EXERCISE GOAL:
Return, exactly and with nothing added, the line with "Task: Click the small yellow blip near 23 Hz" together with all lines after it through the end of the data below. No pictures belong in the copy.
══ AVAILABLE DATA
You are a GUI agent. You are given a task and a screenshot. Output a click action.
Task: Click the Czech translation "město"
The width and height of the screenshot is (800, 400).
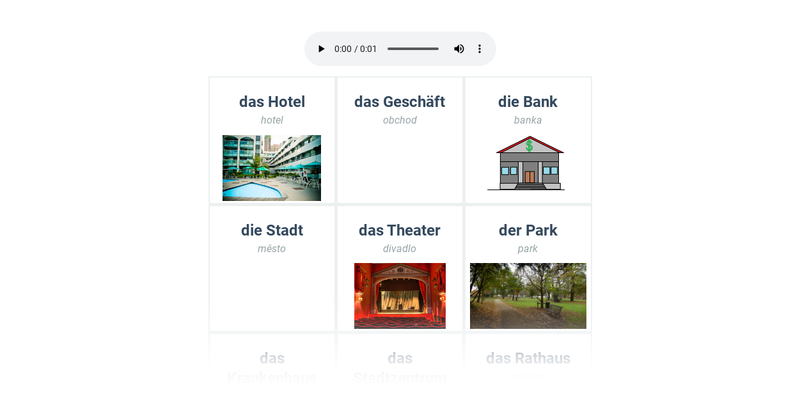coord(272,248)
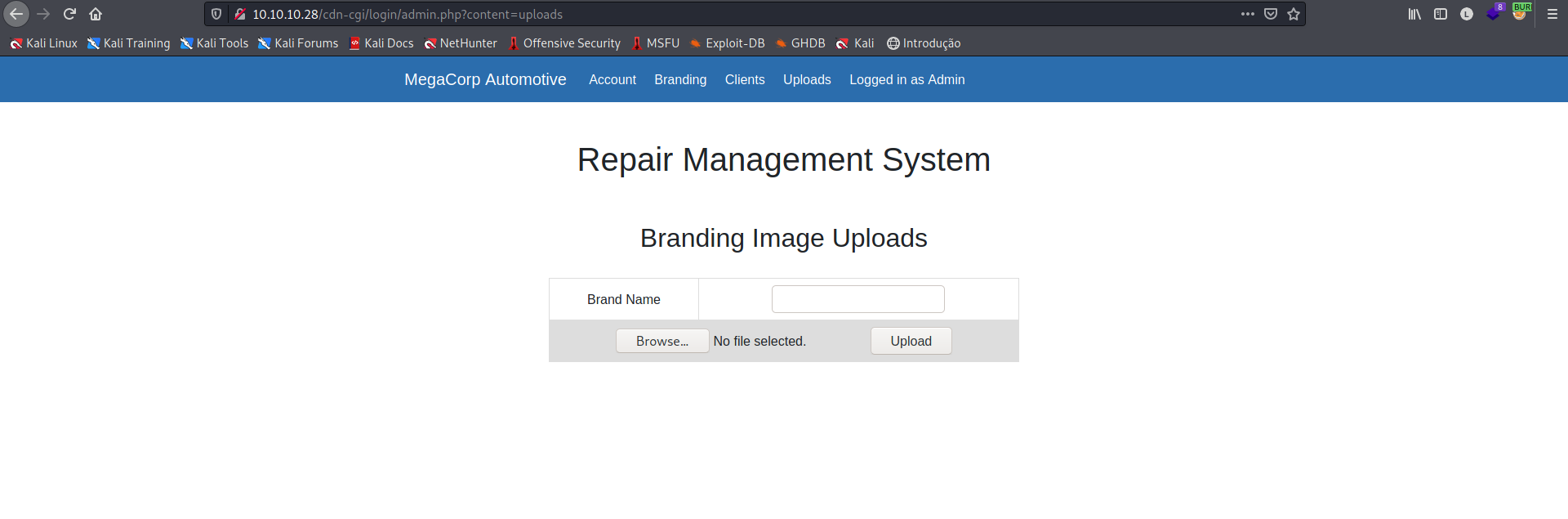Show insecure connection padlock details
Viewport: 1568px width, 519px height.
point(240,14)
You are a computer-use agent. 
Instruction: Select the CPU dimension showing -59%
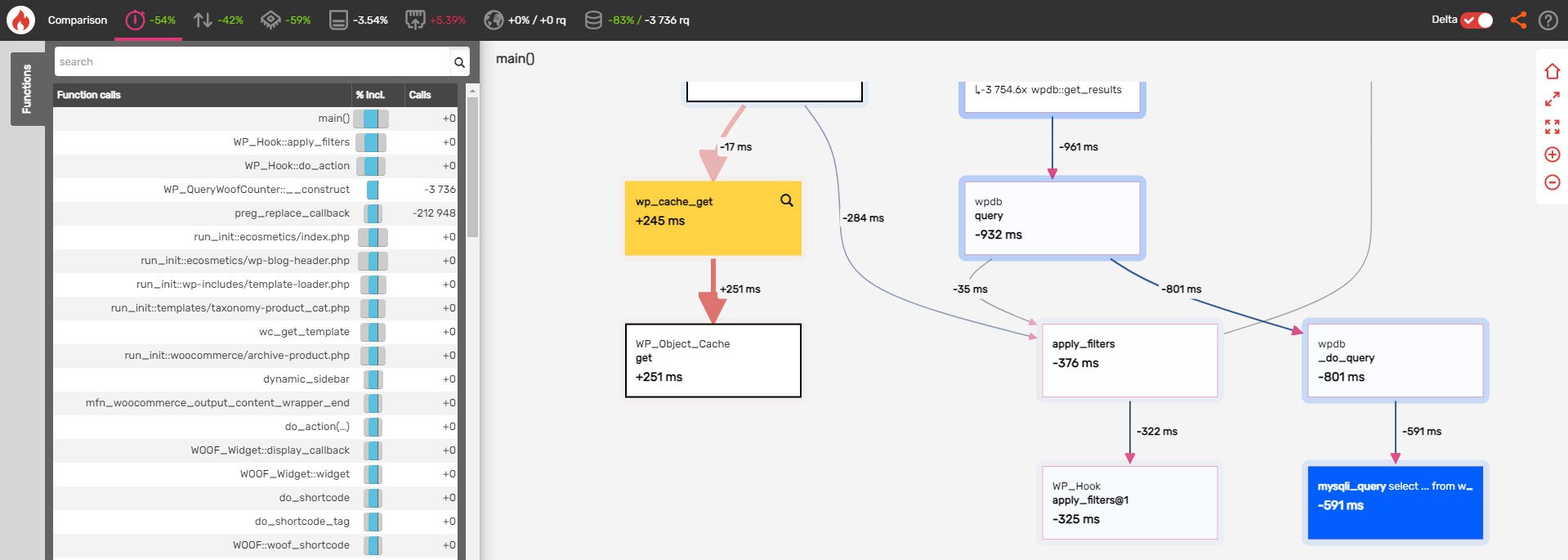tap(285, 20)
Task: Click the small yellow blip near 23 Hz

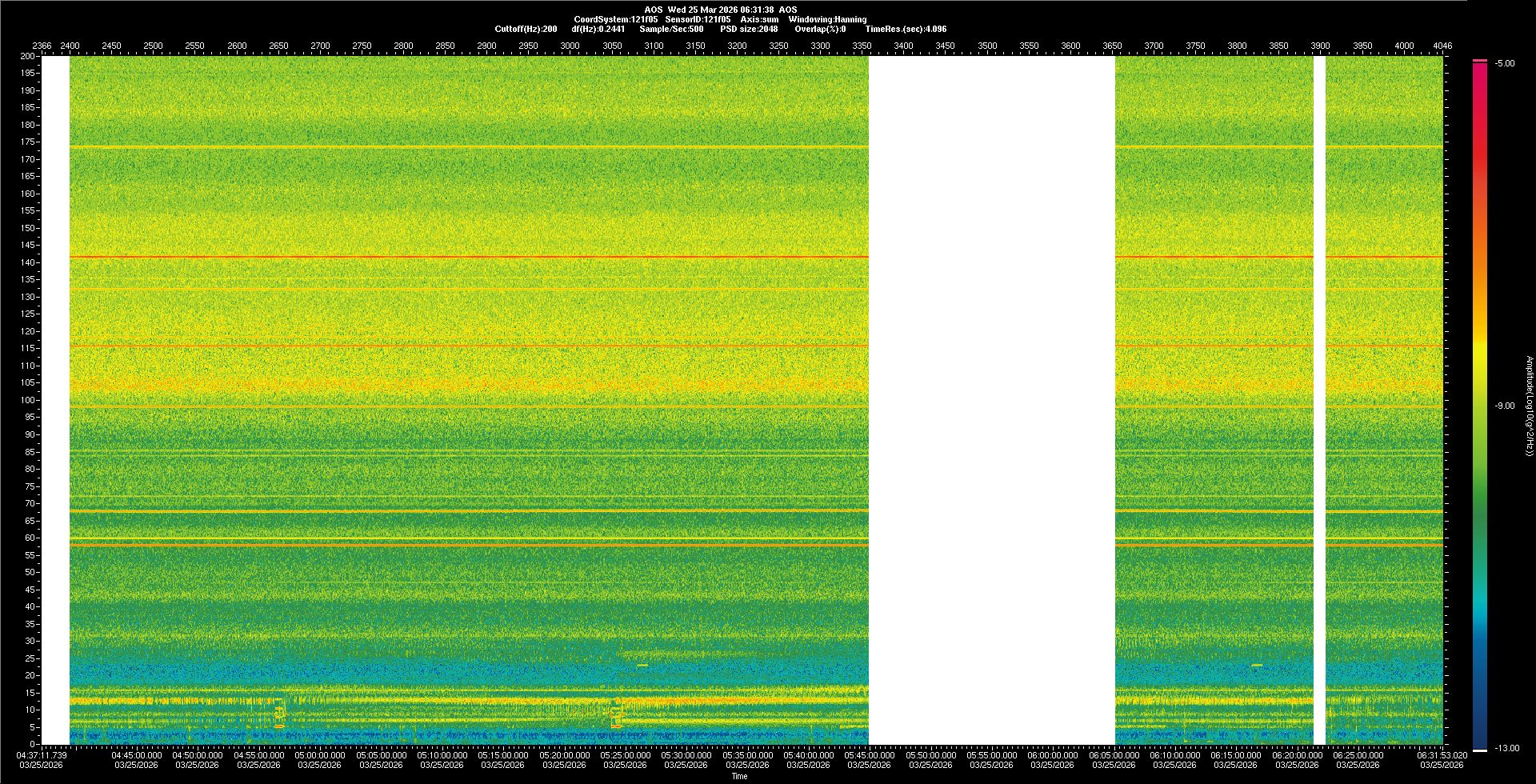Action: point(642,665)
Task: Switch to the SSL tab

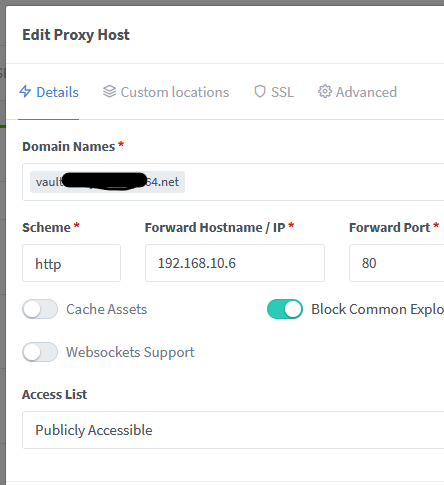Action: click(274, 92)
════
OUTPUT:
Task: Click the small yellow blip near 23 Hz

Action: point(642,665)
Task: Switch to the SSL tab

Action: click(274, 92)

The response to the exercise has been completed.